| RECORDS SHOWN |

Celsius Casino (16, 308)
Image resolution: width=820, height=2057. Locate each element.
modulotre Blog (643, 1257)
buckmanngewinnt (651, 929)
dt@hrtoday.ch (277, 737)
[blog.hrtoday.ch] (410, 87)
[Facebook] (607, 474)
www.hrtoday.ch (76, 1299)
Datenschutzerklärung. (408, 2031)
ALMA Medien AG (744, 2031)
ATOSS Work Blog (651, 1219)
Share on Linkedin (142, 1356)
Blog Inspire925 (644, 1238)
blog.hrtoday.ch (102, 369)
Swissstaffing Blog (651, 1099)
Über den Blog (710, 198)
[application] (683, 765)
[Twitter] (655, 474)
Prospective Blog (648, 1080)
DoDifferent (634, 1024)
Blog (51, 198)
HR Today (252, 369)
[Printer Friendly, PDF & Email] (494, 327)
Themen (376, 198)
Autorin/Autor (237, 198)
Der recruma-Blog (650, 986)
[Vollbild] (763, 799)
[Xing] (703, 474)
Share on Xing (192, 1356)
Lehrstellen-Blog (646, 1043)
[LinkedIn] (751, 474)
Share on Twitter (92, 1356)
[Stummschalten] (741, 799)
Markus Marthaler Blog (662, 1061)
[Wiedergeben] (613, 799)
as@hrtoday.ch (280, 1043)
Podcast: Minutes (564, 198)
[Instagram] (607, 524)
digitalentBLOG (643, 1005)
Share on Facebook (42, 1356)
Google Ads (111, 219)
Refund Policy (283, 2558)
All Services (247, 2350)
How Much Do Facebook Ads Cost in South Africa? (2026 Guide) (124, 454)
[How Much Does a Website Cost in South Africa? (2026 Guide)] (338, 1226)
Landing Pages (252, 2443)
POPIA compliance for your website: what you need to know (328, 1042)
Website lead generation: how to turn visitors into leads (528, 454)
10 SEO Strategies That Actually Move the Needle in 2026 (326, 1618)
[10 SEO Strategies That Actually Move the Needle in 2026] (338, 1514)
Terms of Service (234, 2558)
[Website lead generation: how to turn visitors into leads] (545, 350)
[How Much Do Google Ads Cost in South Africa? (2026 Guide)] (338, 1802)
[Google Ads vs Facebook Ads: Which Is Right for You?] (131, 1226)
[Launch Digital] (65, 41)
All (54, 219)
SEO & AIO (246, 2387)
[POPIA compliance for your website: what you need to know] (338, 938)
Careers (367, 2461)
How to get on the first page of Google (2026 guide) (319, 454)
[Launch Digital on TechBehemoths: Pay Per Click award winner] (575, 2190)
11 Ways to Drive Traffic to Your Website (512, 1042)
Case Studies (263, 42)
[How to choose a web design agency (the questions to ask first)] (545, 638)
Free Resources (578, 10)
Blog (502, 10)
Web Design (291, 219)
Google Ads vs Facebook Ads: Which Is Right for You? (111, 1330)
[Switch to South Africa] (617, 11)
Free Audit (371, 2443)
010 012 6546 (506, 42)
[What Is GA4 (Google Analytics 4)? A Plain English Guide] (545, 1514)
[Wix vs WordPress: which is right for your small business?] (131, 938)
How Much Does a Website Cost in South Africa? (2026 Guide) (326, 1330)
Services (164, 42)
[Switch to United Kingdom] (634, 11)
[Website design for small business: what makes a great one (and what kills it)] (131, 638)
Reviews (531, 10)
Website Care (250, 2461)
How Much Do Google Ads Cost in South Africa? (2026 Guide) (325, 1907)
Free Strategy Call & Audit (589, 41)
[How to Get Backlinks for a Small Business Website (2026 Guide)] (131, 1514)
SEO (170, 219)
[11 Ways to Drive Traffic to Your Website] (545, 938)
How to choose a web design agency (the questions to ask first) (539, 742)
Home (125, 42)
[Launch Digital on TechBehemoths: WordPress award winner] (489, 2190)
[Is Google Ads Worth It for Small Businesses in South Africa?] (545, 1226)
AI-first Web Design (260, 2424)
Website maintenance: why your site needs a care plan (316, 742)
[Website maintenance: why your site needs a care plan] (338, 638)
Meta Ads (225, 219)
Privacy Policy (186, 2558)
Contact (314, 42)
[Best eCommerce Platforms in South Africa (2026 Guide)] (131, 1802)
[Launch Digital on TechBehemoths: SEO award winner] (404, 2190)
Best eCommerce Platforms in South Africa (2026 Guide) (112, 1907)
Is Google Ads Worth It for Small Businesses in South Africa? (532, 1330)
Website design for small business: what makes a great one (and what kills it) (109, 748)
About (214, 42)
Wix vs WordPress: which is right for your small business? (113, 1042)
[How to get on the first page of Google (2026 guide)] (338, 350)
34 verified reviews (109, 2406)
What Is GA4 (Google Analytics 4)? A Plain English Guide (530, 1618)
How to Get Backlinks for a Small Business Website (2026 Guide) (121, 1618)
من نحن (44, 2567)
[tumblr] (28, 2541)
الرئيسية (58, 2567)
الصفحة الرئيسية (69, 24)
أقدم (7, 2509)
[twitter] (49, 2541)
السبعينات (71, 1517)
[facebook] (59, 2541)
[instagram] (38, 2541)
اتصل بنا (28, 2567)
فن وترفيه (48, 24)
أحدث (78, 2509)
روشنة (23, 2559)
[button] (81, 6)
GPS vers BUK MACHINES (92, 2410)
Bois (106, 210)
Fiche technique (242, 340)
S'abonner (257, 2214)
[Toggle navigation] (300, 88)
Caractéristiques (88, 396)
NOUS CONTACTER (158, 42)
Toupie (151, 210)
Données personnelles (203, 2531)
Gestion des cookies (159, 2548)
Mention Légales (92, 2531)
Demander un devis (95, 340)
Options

| WHAT TO WORK ON |
Only lines of the data holding the word "first" go in the answer. Please copy each of them.

| SOLUTION TO THIS TASK |
How to get on the first page of Google (2026 guide) (319, 454)
[How to choose a web design agency (the questions to ask first)] (545, 638)
How to choose a web design agency (the questions to ask first) (539, 742)
AI-first Web Design (260, 2424)
[How to get on the first page of Google (2026 guide)] (338, 350)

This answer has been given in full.